Kardeşinin 2001 yılında da sivil polisler tarafından gözleri ve elleri bağlanarak gözaltına alındığını söyleyen Şahbudak, ''Necat’ı feci şekilde dövdükten sonra ‘öldü’ diye Küçükçekmece’de bulunan gölün kıyısına bıraktılar. Onu gören bir Kürt ailesi hemen yardımına koşmuş ve tedavisini evlerinde yapmışlar. 15 gün kendine gelemedi'' diye konuştu.

Şahbudak, 2006 yılında da Ümraniye Karakolu tarafından bir kez gözaltına alındığını belirti.

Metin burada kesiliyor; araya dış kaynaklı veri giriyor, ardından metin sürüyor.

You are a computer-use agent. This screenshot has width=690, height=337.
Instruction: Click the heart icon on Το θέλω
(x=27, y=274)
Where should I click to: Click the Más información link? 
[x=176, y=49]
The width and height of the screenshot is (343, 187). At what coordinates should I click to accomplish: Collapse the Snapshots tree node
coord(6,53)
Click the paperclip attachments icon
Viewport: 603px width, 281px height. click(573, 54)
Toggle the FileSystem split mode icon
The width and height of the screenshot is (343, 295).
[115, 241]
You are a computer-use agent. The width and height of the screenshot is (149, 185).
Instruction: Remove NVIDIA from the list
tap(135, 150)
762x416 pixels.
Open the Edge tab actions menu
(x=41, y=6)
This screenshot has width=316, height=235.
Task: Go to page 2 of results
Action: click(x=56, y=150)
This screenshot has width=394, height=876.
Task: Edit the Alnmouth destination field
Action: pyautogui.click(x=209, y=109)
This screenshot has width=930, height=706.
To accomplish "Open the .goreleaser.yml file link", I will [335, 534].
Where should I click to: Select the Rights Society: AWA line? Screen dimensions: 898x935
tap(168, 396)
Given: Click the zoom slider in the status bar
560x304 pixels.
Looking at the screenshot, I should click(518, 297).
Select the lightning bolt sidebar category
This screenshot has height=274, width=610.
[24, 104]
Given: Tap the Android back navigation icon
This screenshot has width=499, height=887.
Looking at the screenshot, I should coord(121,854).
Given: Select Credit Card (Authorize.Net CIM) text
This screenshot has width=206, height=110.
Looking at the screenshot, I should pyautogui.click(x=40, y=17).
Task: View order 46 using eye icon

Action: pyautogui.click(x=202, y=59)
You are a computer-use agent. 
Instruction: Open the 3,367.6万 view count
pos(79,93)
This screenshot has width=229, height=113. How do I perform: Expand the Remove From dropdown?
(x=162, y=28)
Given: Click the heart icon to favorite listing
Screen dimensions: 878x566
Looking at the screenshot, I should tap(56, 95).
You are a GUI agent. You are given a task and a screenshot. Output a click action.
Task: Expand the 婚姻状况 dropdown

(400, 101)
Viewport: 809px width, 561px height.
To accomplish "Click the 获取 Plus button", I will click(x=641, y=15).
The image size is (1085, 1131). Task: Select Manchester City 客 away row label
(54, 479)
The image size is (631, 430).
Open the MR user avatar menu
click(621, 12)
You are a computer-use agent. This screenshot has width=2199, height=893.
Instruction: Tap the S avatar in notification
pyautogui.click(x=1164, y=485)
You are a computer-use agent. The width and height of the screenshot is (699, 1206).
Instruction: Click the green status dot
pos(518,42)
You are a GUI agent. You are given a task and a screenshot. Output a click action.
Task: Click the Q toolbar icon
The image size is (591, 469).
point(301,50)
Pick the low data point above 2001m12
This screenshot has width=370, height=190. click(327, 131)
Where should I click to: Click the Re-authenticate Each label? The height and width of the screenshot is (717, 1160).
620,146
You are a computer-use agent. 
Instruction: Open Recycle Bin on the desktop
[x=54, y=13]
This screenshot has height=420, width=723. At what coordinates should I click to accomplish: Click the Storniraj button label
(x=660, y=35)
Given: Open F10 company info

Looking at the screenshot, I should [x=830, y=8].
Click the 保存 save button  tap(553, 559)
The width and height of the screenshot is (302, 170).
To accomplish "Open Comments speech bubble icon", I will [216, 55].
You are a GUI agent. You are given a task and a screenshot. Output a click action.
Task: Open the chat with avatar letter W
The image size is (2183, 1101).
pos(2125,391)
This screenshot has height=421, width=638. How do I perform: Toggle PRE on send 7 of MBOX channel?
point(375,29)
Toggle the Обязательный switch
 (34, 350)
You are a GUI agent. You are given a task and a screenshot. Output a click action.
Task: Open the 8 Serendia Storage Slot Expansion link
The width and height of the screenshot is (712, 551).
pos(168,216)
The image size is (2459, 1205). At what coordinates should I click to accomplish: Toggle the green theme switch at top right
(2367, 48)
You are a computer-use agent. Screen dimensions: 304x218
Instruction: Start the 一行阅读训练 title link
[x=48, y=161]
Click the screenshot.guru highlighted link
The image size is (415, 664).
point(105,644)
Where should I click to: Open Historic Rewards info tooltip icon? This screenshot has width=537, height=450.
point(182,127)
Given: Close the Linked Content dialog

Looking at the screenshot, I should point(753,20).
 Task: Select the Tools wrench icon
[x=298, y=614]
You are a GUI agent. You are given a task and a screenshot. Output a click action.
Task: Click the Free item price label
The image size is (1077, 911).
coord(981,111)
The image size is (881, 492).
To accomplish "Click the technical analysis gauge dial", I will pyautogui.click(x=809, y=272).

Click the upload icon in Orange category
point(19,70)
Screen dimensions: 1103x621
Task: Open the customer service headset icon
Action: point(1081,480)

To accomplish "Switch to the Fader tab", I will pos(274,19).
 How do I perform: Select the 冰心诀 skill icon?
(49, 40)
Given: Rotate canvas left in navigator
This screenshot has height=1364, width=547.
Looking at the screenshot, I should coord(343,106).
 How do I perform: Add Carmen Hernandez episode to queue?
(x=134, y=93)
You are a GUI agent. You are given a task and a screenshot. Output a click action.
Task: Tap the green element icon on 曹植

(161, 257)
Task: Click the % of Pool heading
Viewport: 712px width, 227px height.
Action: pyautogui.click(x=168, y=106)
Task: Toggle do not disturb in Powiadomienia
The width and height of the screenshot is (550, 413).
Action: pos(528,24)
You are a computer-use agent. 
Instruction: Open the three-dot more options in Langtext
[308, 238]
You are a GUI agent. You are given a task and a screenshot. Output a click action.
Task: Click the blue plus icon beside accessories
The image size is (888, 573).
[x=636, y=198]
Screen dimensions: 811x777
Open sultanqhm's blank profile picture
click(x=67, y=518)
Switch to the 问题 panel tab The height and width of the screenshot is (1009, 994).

‘CAMİİ ÖNÜNDE GÖZALTINA ALINMIŞ’

Eşiyle birlikte aynı konfeksiyonda çalıştığını belirten Necat Şahbudak'ın eşi Güllü Şahbudak ise olay gününü şöyle anlattı: ''Öğle saatlerinde yemek paydosunda eşim çok yakında bulunana Bağcılar-Göztepe'de ki Yenibeyda Zeliha Camisine namaz kılmaya gitti. Daha sonra saat 13.30-14.00 arasında beni arayıp 'beni alıp götürüyorlar avukatıma haber ver' diye telefon açtı. Daha önceleri bana polisler tarafından takip edildiğini ve bir gün mutlaka alınacağını söylemişti. Hemen amcasına haber verdim. Ne olduğunu araştırdığımızda cami çıkışında cemaatin gözleri önünde telsizli 3 sivil polis tarafından kimliği sorulduktan sonra, gözleri bağlanarak bir araca bindirilerek götürüldüğünü öğrendik.''

EMNİYET GÖZALTINDA DEDİ SONRA İNKAR ETTİ

Bunun üzerine amcası oğlu Sami Şahbudak ile birlikte İstanbul Emniyet Müdürlüğüne gidip eşini sorduğunu ifade eden Güllü Şahbudak, polislerin eşinin gözaltında olduğunu ve bir gün sonra mahkemeye çıkartılacağını söylediklerini ifade etti. Güllü Şahbudak, ''Ama ertesi gün tekrar gittiğinde burada böyle biri olmadığını ifade ettiler. Eşimin can güvenliğinden endişeliyim'' dedi.

EMNİYET ‘YOK’ DİYOR

Ailesinin ve İnsan Hakları Derneği İstanbul Şubesi'nin emniyet birimlerine sözlü ya da yazılı yaptığı başvurularda polisler Necat Şahbudak'ın gözaltına alındığını kabul etmediler. ''Bizi memleketimizden sürmeleri yetmemiş gibi buralarda da rahat bırakmadılar'' diyen abi Şahbudak, kardeşinin kaçırılmasından bir gün sonra konfeksiyonun önüne 3 sivil polis aracının arayı gözetlediğine dikkat çekerek, ''Kardeşimi diri ya da ölü bulana kadar bu işin peşini bırakmayacağım'' dedi.

İstanbul Emniyeti İHD ve Şahbudak’ın avukatlarının yaptığı başvurulara ise ‘gözaltında öyle biri yok’ cevabı verirken, İHD olayla ilgili çok yönlü bir girişim başlattıkları ve rapor hazırladıkları öğrenildi.